Generating biomass-at-age indices for fisheries stock assessments with acoustic data collected by uncrewed surface vessels (USVs) has been hampered by the need to resolve acoustic backscatter with contemporaneous biological (e.g., age) composition data. To address this limitation, Pacific hake (Merluccius productus; “hake”) acoustic data were gathered from a USV survey (in 2019) and acoustic-trawl survey (ATS; 2019 and eight previous years), and biological data were gathered from fishery-dependent and non-target (i.e., not specifically targeting hake) fishery-independent sources (2019 and eight previous years).
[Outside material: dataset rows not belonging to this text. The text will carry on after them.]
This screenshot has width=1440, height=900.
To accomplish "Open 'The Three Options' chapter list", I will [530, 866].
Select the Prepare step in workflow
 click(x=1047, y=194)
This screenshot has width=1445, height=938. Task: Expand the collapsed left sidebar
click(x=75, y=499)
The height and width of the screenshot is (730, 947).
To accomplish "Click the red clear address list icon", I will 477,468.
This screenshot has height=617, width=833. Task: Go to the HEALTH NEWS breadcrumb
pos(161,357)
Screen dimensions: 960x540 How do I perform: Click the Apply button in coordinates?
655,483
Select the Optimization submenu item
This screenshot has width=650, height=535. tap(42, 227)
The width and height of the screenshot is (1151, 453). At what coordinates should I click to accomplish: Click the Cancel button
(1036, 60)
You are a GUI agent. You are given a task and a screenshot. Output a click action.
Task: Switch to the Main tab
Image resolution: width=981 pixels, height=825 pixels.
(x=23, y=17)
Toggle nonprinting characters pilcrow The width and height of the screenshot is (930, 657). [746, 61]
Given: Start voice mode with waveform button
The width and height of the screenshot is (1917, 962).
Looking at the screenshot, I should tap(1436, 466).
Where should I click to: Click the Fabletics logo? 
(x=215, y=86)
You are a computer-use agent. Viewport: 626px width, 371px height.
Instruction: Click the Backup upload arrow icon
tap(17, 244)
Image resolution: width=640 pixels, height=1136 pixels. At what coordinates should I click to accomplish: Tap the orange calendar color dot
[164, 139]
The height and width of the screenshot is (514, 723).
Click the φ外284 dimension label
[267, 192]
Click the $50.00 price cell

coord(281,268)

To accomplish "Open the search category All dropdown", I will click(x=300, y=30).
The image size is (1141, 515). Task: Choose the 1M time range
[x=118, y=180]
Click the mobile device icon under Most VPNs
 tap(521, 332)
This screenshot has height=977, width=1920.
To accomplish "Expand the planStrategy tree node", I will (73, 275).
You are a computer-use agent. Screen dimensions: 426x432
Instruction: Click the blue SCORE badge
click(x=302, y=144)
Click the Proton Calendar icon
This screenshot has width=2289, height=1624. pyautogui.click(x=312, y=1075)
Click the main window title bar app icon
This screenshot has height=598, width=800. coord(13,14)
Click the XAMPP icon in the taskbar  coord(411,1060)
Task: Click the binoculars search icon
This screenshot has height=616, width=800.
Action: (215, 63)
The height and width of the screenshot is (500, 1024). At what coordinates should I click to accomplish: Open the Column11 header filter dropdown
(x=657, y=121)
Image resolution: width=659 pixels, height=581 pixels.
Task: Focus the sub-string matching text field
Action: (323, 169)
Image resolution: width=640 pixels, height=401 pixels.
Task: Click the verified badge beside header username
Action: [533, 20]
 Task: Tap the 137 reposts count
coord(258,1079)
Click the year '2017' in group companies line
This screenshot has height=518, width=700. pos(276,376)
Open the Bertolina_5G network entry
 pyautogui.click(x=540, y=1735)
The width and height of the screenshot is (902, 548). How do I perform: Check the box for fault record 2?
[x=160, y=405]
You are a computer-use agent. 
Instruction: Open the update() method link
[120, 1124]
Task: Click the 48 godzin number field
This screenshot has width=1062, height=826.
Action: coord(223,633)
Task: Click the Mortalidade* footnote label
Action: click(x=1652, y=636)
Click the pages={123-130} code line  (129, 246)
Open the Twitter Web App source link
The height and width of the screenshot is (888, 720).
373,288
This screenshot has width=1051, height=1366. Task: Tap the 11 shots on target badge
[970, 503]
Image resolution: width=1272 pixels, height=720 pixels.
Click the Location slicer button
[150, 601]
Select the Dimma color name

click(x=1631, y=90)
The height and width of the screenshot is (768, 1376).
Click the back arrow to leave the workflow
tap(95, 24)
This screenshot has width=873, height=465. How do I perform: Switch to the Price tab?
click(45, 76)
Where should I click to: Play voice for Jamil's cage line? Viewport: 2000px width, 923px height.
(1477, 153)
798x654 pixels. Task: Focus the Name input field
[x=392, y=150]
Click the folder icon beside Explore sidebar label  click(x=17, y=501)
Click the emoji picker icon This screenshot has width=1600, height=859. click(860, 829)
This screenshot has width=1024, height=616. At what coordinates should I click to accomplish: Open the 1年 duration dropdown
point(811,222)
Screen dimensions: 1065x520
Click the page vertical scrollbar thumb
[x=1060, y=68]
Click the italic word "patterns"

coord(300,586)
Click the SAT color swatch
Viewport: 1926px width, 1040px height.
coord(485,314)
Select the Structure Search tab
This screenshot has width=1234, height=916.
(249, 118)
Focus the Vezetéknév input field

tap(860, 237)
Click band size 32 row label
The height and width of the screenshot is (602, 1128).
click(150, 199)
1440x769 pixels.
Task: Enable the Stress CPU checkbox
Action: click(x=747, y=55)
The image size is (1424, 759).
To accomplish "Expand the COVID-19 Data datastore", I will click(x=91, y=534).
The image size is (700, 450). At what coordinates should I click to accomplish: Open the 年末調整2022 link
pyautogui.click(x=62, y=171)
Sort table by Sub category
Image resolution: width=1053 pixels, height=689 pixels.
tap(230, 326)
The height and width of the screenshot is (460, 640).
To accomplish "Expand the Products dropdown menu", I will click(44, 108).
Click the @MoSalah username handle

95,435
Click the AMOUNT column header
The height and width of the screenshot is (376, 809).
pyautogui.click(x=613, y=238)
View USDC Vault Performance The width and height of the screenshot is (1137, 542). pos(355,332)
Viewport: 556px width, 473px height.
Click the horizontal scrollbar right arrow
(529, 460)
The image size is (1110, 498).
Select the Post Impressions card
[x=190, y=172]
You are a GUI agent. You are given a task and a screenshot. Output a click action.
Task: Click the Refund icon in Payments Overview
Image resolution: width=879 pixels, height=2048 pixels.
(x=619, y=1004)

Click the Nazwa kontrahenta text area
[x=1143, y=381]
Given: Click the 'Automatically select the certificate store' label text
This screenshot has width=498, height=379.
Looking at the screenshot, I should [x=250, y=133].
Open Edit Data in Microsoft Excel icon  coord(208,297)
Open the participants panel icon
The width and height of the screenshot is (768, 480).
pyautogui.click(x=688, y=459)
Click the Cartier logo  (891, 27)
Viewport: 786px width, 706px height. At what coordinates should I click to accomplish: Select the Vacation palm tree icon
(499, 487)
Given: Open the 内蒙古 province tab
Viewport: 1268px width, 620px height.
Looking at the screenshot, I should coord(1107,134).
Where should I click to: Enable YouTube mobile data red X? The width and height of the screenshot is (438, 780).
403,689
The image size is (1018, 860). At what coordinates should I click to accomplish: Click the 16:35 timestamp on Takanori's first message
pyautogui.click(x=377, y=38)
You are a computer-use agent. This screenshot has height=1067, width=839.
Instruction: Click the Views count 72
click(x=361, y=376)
To overcome the lack of contemporaneous biological sampling in the USV survey, age class compositions were estimated from a generalized linear mixed spatio-temporal model (STM) fit to the fishery-dependent and non-target fishery-independent data. The validity of the STM age composition estimation procedure was assessed by comparing estimates to age compositions from the ATS in each year. Hake biomass-at-age was estimated from all combinations of acoustics (USV or ATS in 2019, ATS only in other years) and age composition information (STM or ATS in all years). Across the survey area, proportional age class compositions derived from the best STM differed from ATS observations by 0.09 on average in 2019 (median relative error (MRE): 19.45%) and 0.14 across all years (MRE: 79.03%). In data-rich areas (i.e., areas with regular fishery operations), proportional age class compositions from the STM differed from ATS observations by 0.03 on average in 2019 (MRE: 11.46%) and 0.09 across years (MRE: 54.96%). On average, total biomass estimates derived using STM age compositions differed from ATS age composition-based estimates by approximately 7% across the study period (~ 3% in 2019) given the same source of acoustic data. When biomass estimates from different sources of acoustic data (USV or ATS) were compared given the same source of age composition data, differences were nearly ten-fold greater (22% or 27%, depending on if ATS or STM age compositions were used). STMs fit to non-contemporaneous data may provide suitable information for assigning population structure to acoustic backscatter in data-rich areas, but advancements in acoustic data processing (e.g., automated echo classification) may be needed to generate viable USV-based estimates of biomass-at-age.